The party, founded in Illinois in 1999, fielded a full statewide slate for the first time in November, with Whitney, a lawyer from Carbondale, at the top. Green candidates also were on the ballot in six legislative districts and a handful of county races.
Each Green lost handily.
But Whitney’s vote total, more than double the 5 percent needed to earn official party status statewide, and with it a place on the ballot, was seen as a victory for his campaign.
Now, the push, Green officials say, is to turn the party from a loose coalition into something of a machine, with candidates in as many races as they can manage. They’ll be aided primarily by the reduced requirements to get on the ballot.
For example, Whitney, as an unofficial party candidate, had to get 25,000 signatures. In 2010, Green candidates in the primary will need only 5,000. A Green candidate needs roughly 500 to run as a state representative and 1,000 for the state Senate.
And in many county board contests, such as Madison County, the Greens will need only 25 signatures per candidate, the bare minimum for any office, according to state election law.

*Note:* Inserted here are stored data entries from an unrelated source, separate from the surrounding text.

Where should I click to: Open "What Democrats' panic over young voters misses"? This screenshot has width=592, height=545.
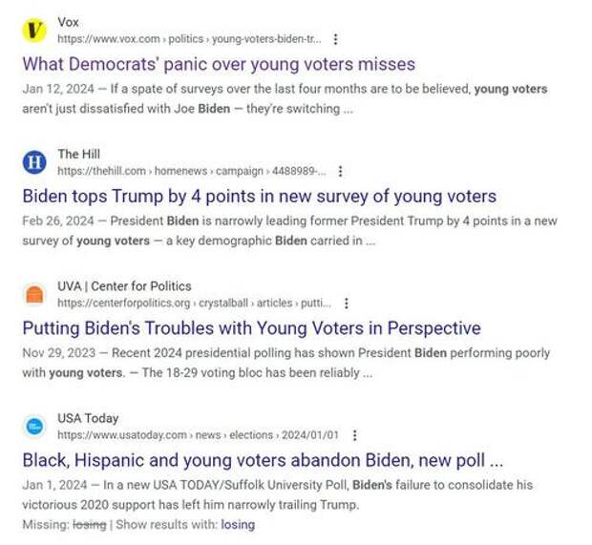pyautogui.click(x=219, y=64)
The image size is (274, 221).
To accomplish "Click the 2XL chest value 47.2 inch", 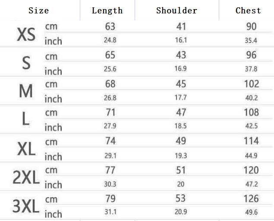I will coord(251,184).
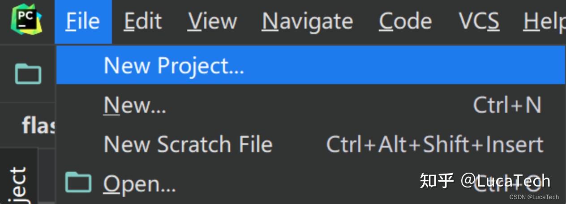
Task: Click the flas project name breadcrumb
Action: 39,126
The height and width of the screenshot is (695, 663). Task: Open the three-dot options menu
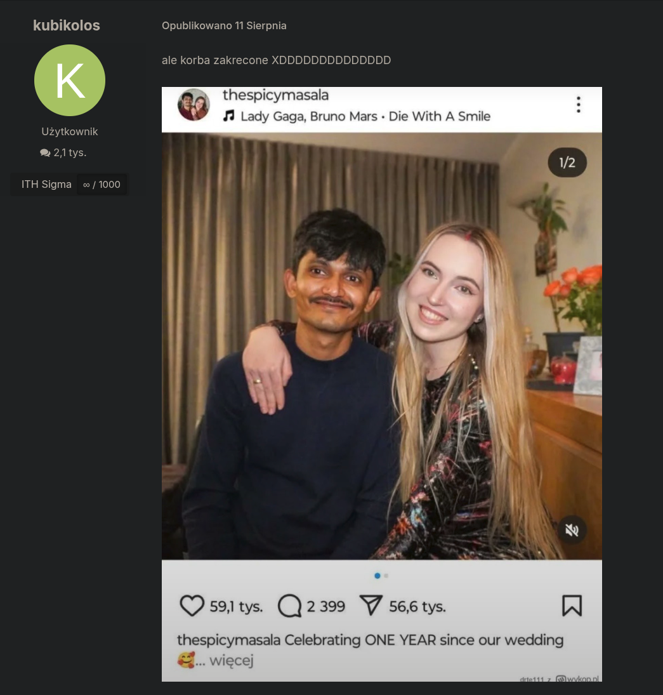pyautogui.click(x=579, y=105)
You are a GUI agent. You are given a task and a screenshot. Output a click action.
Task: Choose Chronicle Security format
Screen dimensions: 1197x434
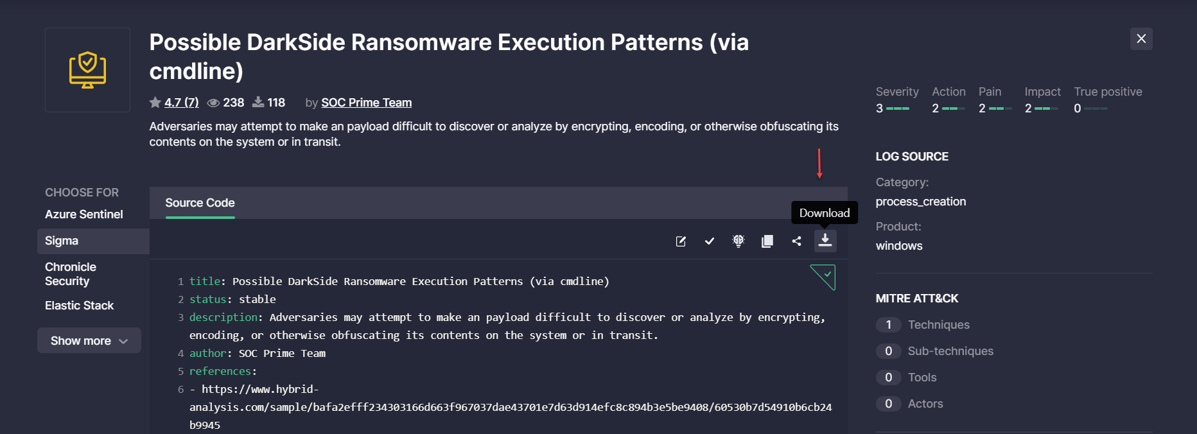(71, 274)
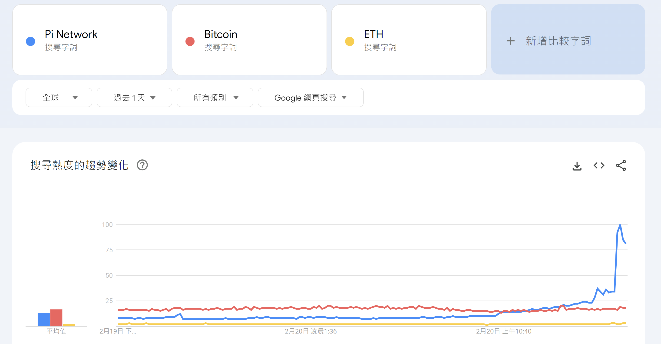Change the 過去 1 天 time range
The height and width of the screenshot is (344, 661).
click(x=134, y=98)
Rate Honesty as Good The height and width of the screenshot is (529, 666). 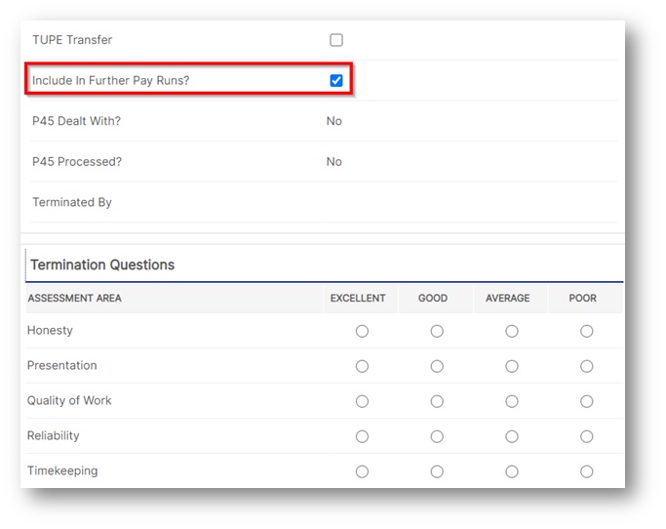pyautogui.click(x=437, y=331)
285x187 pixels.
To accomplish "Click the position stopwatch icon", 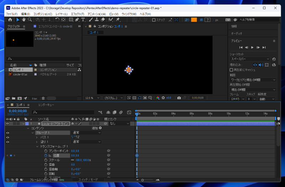I will pyautogui.click(x=46, y=155).
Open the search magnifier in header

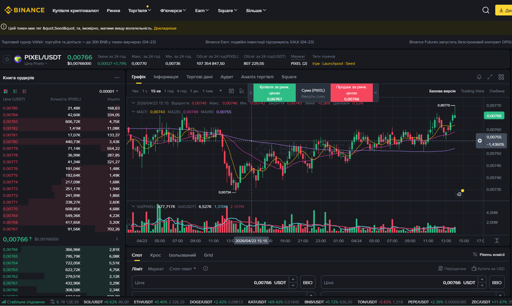pyautogui.click(x=486, y=10)

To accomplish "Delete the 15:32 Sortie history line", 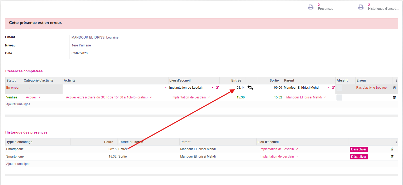I will pyautogui.click(x=392, y=156).
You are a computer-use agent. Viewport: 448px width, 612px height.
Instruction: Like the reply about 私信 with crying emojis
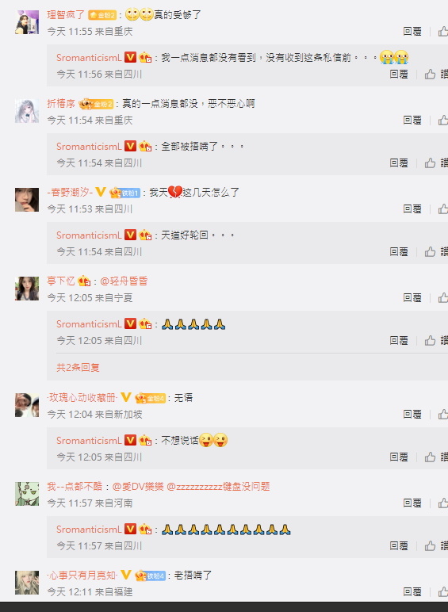430,74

“The bar is lowered considerably now for them,” said Steve Sturm, an attorney with the Illinois State Board of Elections. “What they’ll probably need to do more is to get as many local people on a grass-roots level as they can, because they’re going to need that grass-roots structure through the primary.”

Whitney’s candidacy earned them attention, Huckelberry said, as the rolls of dues-paying members roughly doubled to more than 900. But that’s still far from the thousands of elected Democrats and Republicans around the state backed by thousands more volunteers.
In an attempt to rapidly build up their forces, the Greens are holding a membership meeting March 2-4 in Normal.
Generally thought of as progressive and left-wing politically, the Greens have set themselves up as the pro-environment, pro-social welfare and anti-war party. Now, for the first time in Illinois, what started as a grass-roots movement is beginning to lay concrete foundations.
“Of course we want to grow, but there are certain ideas, our key values, that we can’t compromise on,” Whitney said.
Some political observers remain skeptical that a third party can sustain itself, given the entrenched history of Democrats and Republicans in Illinois. Pundits generally believe Whitney was aided in 2006 by distaste for both incumbent Democrat Gov. Rod Blagojevich as well as Republican challenger Judy Baar Topinka, the former state treasurer, a mood that might not exist the next time around.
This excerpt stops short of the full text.